The Bedford Sixth Form
- Logo of the Sixth Form
- Type: Sixth form
- Established: 2012
- Parent institution: Bedford College Group
- Principal: Kathryn Brindley-Edwards
- Location: Bedford, Bedfordshire England
- Colours: Purple and blue
- Website: www.bedfordsixthform.ac.uk

= Bedford Sixth Form =

UK school providing GCSE and A-level qualifications

The Bedford Sixth Form (BSF or TBSF) is a state sixth form located in the centre of Bedford, Bedfordshire, England.
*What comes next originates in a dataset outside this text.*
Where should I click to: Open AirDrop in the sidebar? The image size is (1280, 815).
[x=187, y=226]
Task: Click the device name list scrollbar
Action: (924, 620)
It is the only institution in Bedford solely dedicated to sixth form choices and, unlike most other sixth forms in England, it is not part of a secondary school. The institution offers a range of GCSEs, A-Levels and Technical Diplomas to 16- to 18-year-olds.

==History==
The Bedford Sixth Form opened in September 2012. Part of Bedford College, the sixth form centre derives from the college's existing sixth form provision. A-Levels and Technical Diplomas were previously offered at the college's main site. In the summer of 2012, Bedford College leased the old Bedford High School site on Bromham Road, after the school had closed. The Bedford Sixth Form has operated from the site ever since.
In March 2014, Bedford College purchased the site including the old main school buildings, Trinity Church, and the Sports and Performing Arts (SPA) complex from owners, the Harpur Trust.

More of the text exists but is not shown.